» **DATA SECTION**
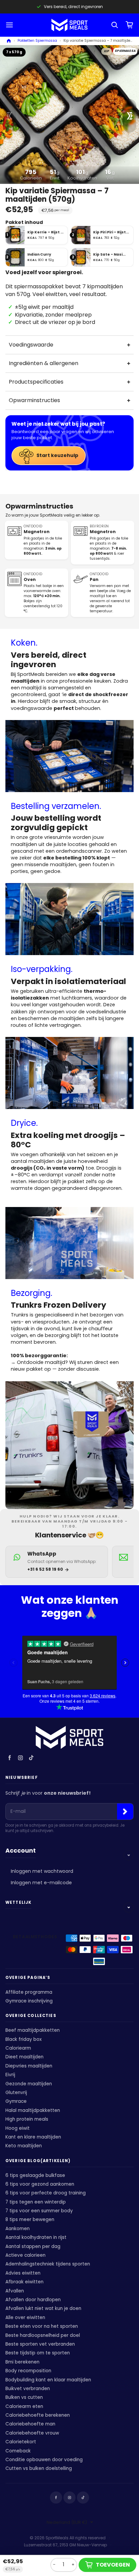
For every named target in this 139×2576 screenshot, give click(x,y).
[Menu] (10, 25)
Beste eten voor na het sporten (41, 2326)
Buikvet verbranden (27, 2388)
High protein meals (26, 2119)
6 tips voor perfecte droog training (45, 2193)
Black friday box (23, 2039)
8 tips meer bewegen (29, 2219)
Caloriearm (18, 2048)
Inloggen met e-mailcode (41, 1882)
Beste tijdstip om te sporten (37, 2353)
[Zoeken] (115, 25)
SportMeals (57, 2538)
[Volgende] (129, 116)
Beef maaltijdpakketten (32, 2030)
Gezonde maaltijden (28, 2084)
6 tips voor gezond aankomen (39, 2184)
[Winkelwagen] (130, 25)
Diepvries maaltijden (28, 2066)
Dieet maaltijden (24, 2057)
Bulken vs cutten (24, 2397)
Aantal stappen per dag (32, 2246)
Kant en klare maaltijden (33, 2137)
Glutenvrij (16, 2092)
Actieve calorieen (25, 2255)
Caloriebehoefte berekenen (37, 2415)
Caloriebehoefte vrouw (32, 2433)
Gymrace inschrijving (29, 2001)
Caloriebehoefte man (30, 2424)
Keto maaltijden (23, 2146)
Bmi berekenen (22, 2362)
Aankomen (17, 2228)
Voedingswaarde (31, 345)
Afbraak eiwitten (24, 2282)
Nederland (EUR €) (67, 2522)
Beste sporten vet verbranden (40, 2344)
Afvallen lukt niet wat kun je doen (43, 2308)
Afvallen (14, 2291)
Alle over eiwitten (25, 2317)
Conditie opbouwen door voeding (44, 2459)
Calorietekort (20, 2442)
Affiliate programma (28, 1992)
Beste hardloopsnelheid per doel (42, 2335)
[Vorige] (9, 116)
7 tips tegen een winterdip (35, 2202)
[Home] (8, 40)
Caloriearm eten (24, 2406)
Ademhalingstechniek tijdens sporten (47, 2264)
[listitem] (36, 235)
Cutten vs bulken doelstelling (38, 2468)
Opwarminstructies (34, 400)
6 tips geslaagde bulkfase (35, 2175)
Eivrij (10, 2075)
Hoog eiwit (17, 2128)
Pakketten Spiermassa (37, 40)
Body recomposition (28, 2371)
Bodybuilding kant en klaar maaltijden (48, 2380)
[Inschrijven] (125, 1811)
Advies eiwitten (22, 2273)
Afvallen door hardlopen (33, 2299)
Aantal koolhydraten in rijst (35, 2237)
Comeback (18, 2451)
==
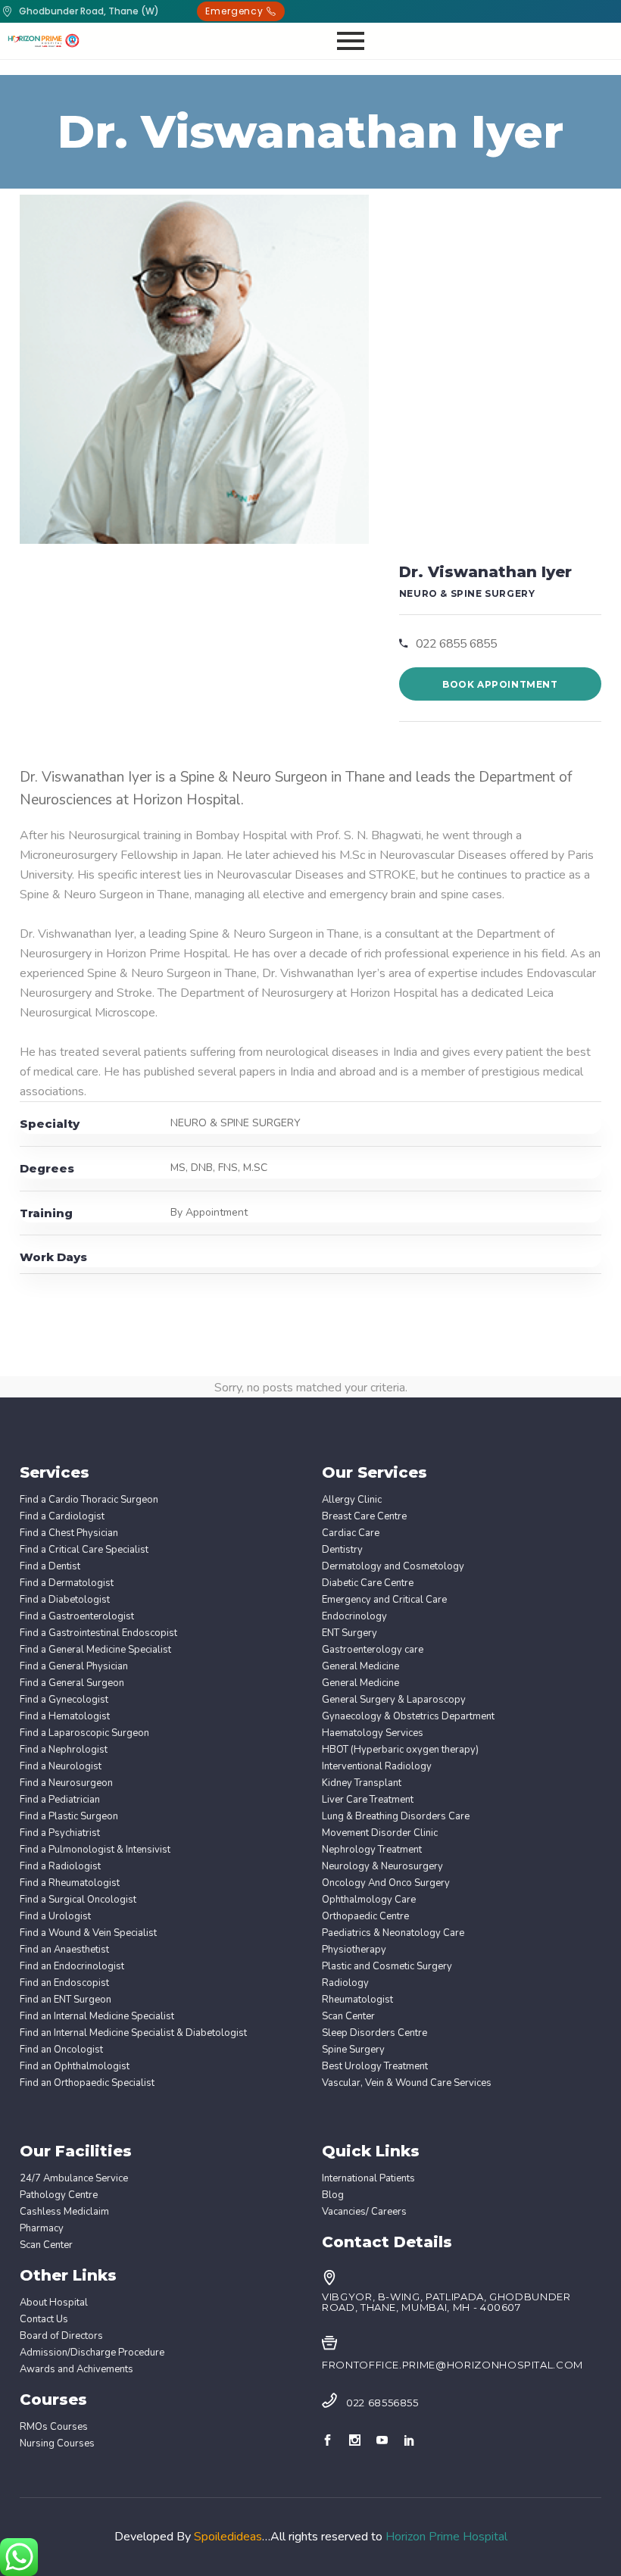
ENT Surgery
* * *
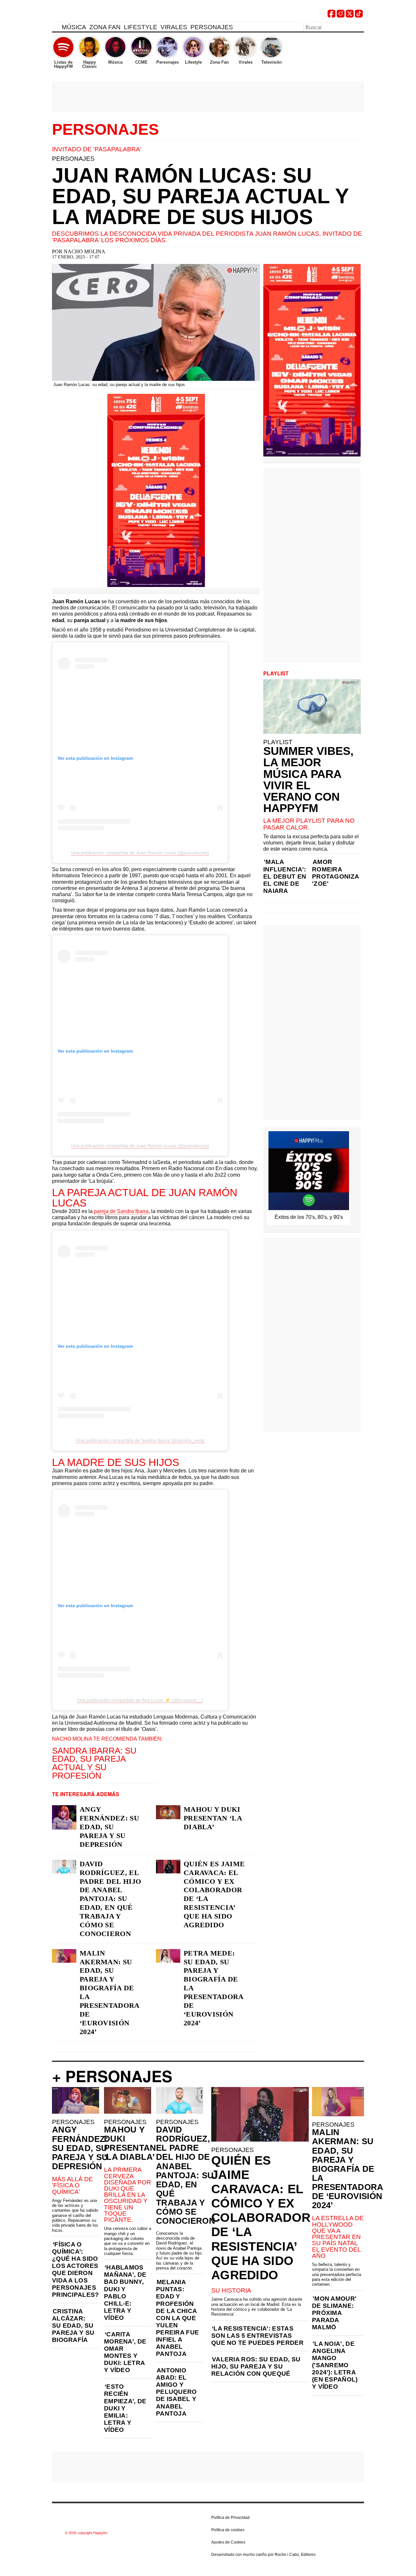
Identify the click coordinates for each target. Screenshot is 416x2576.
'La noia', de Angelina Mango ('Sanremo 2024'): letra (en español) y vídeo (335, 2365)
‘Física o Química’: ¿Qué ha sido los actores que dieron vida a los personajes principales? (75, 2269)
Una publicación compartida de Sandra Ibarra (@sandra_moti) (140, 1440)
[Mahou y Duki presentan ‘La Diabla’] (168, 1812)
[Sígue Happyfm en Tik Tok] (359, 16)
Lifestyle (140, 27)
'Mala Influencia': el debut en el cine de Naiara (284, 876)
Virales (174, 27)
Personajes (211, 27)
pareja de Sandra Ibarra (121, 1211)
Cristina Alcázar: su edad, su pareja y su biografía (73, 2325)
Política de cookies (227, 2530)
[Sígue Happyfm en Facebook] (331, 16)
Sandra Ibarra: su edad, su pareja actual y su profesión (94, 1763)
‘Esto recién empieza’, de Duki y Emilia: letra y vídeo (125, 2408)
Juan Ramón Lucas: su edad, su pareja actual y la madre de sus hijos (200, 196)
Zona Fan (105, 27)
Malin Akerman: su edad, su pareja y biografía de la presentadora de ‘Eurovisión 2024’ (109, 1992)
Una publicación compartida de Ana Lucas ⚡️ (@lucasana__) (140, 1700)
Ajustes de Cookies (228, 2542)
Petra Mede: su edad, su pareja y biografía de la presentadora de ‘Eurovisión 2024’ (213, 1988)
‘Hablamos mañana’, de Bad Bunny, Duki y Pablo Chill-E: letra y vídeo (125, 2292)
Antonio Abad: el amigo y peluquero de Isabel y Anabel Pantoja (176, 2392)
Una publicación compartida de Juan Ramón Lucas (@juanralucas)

» **EXERCISE OBJECTIVE**
Starting at the line above that holds "For every named" and ending at the line that holds "Comeback (18, 2451)", transcribe each line exactly and include no other lines.

» **SOLUTION**
For every named target in this 139×2576 screenshot, give click(x,y).
[Menu] (10, 25)
Beste eten voor na het sporten (41, 2326)
Buikvet verbranden (27, 2388)
High protein meals (26, 2119)
6 tips voor perfecte droog training (45, 2193)
Black friday box (23, 2039)
8 tips meer bewegen (29, 2219)
Caloriearm (18, 2048)
Inloggen met e-mailcode (41, 1882)
Beste tijdstip om te sporten (37, 2353)
[Zoeken] (115, 25)
SportMeals (57, 2538)
[Volgende] (129, 116)
Beef maaltijdpakketten (32, 2030)
Gezonde maaltijden (28, 2084)
6 tips voor gezond aankomen (39, 2184)
[Winkelwagen] (130, 25)
Diepvries maaltijden (28, 2066)
Dieet maaltijden (24, 2057)
Bulken vs cutten (24, 2397)
Aantal stappen per dag (32, 2246)
Kant en klare maaltijden (33, 2137)
Glutenvrij (16, 2092)
Actieve calorieen (25, 2255)
Caloriebehoefte berekenen (37, 2415)
Caloriebehoefte vrouw (32, 2433)
Gymrace inschrijving (29, 2001)
Caloriebehoefte man (30, 2424)
Keto maaltijden (23, 2146)
Bmi berekenen (22, 2362)
Aankomen (17, 2228)
Voedingswaarde (31, 345)
Afbraak eiwitten (24, 2282)
Nederland (EUR €) (67, 2522)
Beste sporten vet verbranden (40, 2344)
Afvallen lukt niet wat kun je doen (43, 2308)
Afvallen (14, 2291)
Alle over eiwitten (25, 2317)
Conditie opbouwen door voeding (44, 2459)
Calorietekort (20, 2442)
Affiliate programma (28, 1992)
Beste hardloopsnelheid per doel (42, 2335)
[Vorige] (9, 116)
7 tips tegen een winterdip (35, 2202)
[Home] (8, 40)
Caloriearm eten (24, 2406)
Ademhalingstechniek tijdens sporten (47, 2264)
[listitem] (36, 235)
Cutten vs bulken doelstelling (38, 2468)
Opwarminstructies (34, 400)
6 tips geslaagde bulkfase (35, 2175)
Eivrij (10, 2075)
Hoog eiwit (17, 2128)
Pakketten Spiermassa (37, 40)
Body recomposition (28, 2371)
Bodybuilding kant en klaar maaltijden (48, 2380)
[Inschrijven] (125, 1811)
Advies eiwitten (22, 2273)
Afvallen door hardlopen (33, 2299)
Aantal koolhydraten in rijst (35, 2237)
Comeback (18, 2451)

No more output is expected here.